Junk food is the most popular purchase, including chips, candy and sugar-sweetened beverages such as soft drinks, the study found. Results are in the November matter of Pediatrics.

For the study, researchers conducted more than 800 reviews of students in grades 4 through 6 in urban areas of Philadelphia. They talked to kids outside corner stores immediately after they made purchases and looked at what they bought in order to collect nutritional data.

More than eight in 10 students surveyed were from families with incomes that were low sufficient to qualify for free or reduced-price meals at school, the surveys showed.

More than 50 percent of the kids said they shopped at corner stores once a day, five days a week, and nearly 30 percent visited the stores twice a day -- before and after school.

The kids spent a bit additional than a dollar, on average, and purchased 356 calories worth of food. Chips made up a third of all purchases, the study authors noted. But with a dollar, they said, the kids could buy an 8-ounce drink, a small bag of chips, candy, gum and a popsicle.

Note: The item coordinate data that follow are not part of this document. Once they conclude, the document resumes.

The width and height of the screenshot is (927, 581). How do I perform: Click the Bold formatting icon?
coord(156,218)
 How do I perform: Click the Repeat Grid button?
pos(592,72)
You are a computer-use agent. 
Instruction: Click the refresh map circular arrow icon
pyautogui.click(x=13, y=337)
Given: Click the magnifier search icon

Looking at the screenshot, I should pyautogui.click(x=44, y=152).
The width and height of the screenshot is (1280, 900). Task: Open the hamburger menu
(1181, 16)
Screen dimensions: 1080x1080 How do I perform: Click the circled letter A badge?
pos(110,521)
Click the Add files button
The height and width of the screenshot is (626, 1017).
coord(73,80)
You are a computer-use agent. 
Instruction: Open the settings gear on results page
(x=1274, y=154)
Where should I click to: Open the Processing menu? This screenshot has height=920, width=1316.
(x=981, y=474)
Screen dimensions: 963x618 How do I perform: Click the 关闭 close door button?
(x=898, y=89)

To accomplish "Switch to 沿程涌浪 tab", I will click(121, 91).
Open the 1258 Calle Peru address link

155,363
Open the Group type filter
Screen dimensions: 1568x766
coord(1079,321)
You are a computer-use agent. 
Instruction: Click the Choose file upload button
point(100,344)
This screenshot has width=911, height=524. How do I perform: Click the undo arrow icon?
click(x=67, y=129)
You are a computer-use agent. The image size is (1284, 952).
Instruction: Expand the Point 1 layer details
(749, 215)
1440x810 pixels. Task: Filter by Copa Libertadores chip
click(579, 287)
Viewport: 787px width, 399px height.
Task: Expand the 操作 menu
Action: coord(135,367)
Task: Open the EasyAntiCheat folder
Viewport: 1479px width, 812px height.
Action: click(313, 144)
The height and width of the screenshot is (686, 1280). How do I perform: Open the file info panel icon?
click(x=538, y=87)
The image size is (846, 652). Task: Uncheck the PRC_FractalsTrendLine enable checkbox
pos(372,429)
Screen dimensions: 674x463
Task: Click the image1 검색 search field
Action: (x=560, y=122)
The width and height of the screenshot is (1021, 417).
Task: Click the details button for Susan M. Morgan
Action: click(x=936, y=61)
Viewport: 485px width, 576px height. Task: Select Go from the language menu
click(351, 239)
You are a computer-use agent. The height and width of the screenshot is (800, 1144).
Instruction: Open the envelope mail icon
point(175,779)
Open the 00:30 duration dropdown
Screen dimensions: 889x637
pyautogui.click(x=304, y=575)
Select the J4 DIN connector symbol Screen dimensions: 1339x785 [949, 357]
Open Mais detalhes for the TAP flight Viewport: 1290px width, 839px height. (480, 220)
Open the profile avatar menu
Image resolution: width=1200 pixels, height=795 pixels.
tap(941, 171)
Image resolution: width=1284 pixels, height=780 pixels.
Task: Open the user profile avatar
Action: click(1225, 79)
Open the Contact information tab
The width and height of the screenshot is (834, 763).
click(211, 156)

"This is the first study to show what children purchase from corner stores before and after school," lead researcher Kelley Borradaile, of the Center for Obesity Research and Education at Temple University, said in a news release from the Robert Wood Johnson Foundation. "It is troubling that so little money buys so many calories. Corner stores are an important part of the town landscape, and they have a important collision on the amount and quality of calories children consume."

What should be done? "Promoting items like water, single-serving snacks and fresh fruits are small changes that could yield a significant impact on the quantity and quality of children's food intake," Sandy Sherman, director of nutrition education at the Food Trust, suggested in the news release.

The study was part of an plan aimed at boosting the amount of fresh fruit and other healthy snacks on store shelves in Philadelphia, Baltimore and Oakland, Calif.